• EXERCISE PROMPT: Return the part of the Haemoglobin-A1c passage that begins with the words "One of the first" and ends after the words "getting enough oxygen.", copied word for word.

• PASSAGE:
════════════════════

Op. Dr. Mehtap Abay explains:
Hello, I'm Mehtap Üçkardeş Abay, an ophthalmologist.
Today I want to share with you what Haemoglobin -A1c is; known from diabetics as 3-month sugar level; as it is very important for me to track the blood counts of the diabetic patients who come to me for check-up; as if the eyes are involved this disease can unfortunately lead to blindness and eye loss in later stages.
One of the first questions I ask: "What is Haemoglobin -A1c?" The answer mostly: "The 3-month sugar average". No, that is definitely not the case.
Haemoglobin-A1c means your cell, all cells in your body, are not getting enough oxygen.
You know if your blood test result shows that your haemoglobin level is too low, you suffer from anaemia. Everyone knows haemoglobin: The job of haemoglobin is to transport oxygen to the cells. Oxygen attaches to the haemoglobin and is delivered to the cells on that way. When the sugar level in your blood is much too high, sugar and oxygen starts to compete. Who will attach to the haemoglobin now?

════════════════════

• COLLECTED DATA:
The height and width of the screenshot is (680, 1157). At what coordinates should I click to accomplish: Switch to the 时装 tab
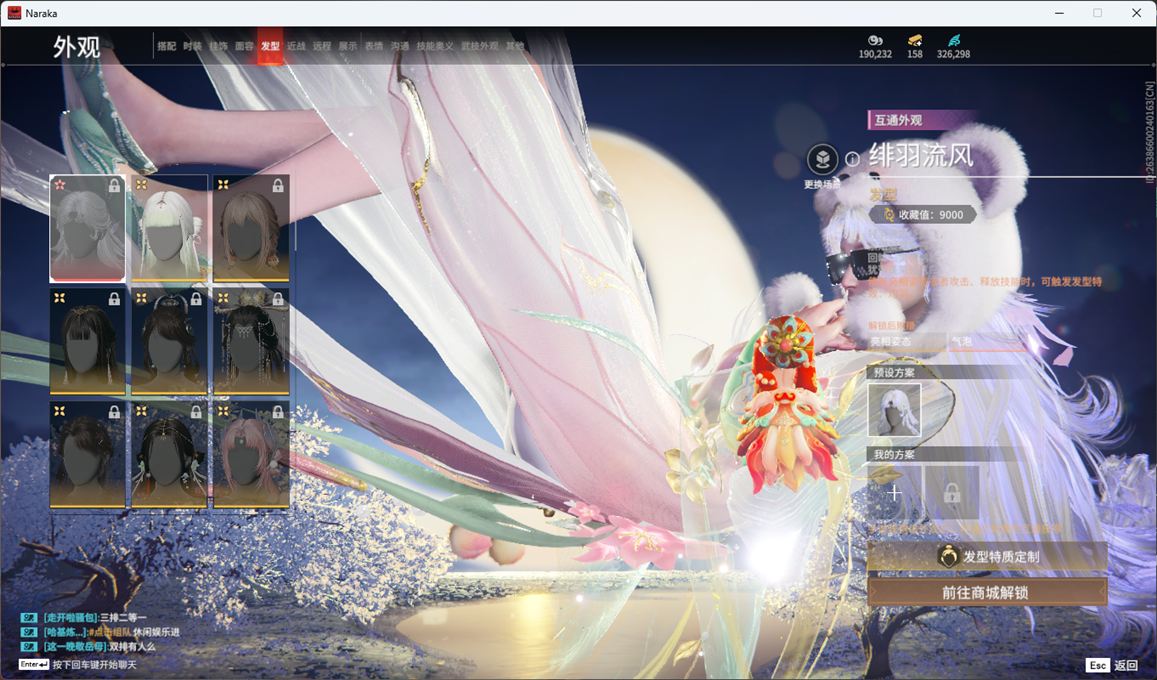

════════════════════

• RESPONSE AREA:
One of the first questions I ask: "What is Haemoglobin -A1c?" The answer mostly: "The 3-month sugar average". No, that is definitely not the case.
Haemoglobin-A1c means your cell, all cells in your body, are not getting enough oxygen.